Story time: mystery and meaning

We all love a good story with its elements of drama, suspense, comedy and confrontation etc. – indeed it could be said that the telling of, and listening to, stories is one of the defining characteristics of our species. From the tales of Homer and Shakespeare together with the eponymous adventures of King Arthur, Robin Hood Boewulf and El Cid to the modern-day myths of Batman and Superman, we indulge ourselves in this vicarious catharsis of courage and adventure. There seems to be a deep need in us to understand ourselves and our world in terms of a narrative containing elements of motive, origin, action and resolution. Typically, these events take place within a chronology which may last a day, a year, a lifetime, a century or even the entire span of our species together with the very universe itself! But can this need for stories give us a distorted view of our society and the natural environment within which it resides?

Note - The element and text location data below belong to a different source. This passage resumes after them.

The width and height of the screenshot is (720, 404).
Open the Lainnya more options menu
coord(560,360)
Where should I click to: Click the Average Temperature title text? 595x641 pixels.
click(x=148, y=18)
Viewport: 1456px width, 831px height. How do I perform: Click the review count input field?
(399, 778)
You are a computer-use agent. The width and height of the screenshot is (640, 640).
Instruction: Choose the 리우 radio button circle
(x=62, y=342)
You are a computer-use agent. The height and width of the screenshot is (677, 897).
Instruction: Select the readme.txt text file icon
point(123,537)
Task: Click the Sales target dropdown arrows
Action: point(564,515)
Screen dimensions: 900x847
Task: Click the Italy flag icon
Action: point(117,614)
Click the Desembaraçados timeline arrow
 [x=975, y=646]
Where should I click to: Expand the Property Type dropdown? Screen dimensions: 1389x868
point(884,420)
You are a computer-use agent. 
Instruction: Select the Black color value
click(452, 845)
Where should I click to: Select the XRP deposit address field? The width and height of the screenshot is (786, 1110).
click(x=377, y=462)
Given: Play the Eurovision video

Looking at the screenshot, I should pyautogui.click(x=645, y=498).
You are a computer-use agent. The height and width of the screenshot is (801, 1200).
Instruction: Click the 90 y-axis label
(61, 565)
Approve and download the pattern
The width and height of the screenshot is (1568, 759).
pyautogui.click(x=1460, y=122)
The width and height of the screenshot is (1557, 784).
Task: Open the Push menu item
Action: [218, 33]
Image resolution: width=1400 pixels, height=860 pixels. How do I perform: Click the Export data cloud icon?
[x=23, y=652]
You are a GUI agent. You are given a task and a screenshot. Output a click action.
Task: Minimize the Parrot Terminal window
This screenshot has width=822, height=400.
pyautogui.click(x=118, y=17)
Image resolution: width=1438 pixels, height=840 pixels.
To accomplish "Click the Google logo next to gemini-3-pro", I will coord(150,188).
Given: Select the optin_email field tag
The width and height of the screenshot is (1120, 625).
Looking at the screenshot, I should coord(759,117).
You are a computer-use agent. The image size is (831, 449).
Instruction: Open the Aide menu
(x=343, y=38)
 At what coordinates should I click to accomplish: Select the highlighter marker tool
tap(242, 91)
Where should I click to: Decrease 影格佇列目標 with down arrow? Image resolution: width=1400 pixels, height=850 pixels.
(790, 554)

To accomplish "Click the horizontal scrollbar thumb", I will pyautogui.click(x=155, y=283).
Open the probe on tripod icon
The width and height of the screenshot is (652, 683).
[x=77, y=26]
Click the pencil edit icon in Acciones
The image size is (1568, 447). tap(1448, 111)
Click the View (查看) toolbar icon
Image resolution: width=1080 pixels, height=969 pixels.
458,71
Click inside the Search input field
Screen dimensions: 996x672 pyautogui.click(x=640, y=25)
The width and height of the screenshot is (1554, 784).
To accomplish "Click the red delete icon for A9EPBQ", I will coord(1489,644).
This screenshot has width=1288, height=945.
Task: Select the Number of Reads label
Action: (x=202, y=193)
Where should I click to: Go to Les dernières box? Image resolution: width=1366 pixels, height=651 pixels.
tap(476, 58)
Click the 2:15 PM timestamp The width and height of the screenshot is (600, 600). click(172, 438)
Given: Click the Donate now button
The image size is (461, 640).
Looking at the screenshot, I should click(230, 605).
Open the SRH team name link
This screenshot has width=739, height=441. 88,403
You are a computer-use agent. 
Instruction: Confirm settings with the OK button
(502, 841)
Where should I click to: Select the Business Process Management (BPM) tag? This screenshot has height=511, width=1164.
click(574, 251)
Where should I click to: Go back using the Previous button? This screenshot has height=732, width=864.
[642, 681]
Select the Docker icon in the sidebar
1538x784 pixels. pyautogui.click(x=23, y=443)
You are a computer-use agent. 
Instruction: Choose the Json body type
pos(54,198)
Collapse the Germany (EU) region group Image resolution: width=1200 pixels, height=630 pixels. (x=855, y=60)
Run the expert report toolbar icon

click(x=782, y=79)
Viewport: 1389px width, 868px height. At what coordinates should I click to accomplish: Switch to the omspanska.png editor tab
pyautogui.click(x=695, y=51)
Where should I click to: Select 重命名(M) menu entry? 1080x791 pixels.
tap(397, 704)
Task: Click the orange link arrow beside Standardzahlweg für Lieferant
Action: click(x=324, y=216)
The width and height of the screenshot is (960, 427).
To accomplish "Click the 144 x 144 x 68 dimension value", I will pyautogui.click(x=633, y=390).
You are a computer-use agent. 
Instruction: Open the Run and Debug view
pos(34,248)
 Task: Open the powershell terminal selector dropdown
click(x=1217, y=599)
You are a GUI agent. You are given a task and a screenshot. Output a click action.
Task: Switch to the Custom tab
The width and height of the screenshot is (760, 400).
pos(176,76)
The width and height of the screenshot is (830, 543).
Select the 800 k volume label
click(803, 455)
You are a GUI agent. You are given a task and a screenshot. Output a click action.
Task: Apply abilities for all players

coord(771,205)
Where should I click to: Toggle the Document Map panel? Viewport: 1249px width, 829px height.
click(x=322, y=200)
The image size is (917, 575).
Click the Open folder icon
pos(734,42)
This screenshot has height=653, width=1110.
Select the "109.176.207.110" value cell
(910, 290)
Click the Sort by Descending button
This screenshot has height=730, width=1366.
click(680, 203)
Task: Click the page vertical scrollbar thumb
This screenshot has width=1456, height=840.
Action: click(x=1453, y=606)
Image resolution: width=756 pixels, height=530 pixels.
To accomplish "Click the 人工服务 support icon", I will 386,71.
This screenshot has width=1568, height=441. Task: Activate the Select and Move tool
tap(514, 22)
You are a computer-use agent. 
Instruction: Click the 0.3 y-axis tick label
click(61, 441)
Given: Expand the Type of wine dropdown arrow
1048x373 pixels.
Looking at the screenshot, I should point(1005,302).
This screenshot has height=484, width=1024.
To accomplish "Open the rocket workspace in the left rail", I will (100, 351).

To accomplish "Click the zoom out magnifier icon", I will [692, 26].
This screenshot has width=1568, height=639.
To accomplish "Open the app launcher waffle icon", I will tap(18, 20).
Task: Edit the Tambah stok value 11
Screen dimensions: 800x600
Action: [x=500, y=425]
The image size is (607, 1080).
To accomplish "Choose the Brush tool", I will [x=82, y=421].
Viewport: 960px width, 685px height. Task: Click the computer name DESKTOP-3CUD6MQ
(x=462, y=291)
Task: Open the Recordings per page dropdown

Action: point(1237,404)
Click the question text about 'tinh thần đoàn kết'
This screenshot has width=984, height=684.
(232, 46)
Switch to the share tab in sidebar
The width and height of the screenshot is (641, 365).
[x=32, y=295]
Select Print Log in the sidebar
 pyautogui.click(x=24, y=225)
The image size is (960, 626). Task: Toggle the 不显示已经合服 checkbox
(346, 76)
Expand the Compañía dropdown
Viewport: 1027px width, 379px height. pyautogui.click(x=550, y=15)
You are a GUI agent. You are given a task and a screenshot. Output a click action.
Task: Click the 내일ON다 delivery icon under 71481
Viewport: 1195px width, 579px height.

May the projection of a narrative onto events sometimes actually prevent an understanding of them? Let us look at two of the most influential stories that have defined and informed human existence to explore their impact in terms of either harmful delusion or insightful truth.

For Europe, and then subsequently the rest of the world courtesy of imperialism, trade and cultural contact, two of the most enduring and powerful stories have been that of the ‘Jesus Myth’ and its antithesis: the evolution of reason and science. One emphasises a continual battle between the forces of good and evil where human nature remains constant while the other insists on a progression of our species in terms of moral, technological and rational characteristics. They both share unimaginably exotic origin stories where either a capricious supernatural deity decides to create the universe or, as science has it, everything spontaneously exploded into existence courtesy of a ‘big bang’. An equally dramatic resolution is also imagined in terms of a final conflict (Armageddon) for the Christians and a ‘big Crunch’ or an equally depressing slow death for the universe, if it were to keep expanding, for the cosmologists of science. Most of us attempt to understand our lives and our world in terms of either one or other (and sometimes in an uneasy combination) of these narratives. Of course, it may turn out that both of these stories are equally erroneous but it cannot be denied that they are incredibly imaginative and exciting. This isn’t the place to go into the deep mystery of time itself but it is possible that a story or chronology of events might be purely an anthropological phenomenon which tells us little about reality. What does the story of socialism have to say about the two meta-narratives described above? It is undeniable that it shares some elements of both with its insistence on reason and the belief in progression which it shares with science but there is also an element of a final conflict with private property where the socialist revolution is somewhat reminiscent of the Armageddon of Christianity. The redemption of our species has obvious religious attributes although a socialist would argue that religion has obvious purely human roots.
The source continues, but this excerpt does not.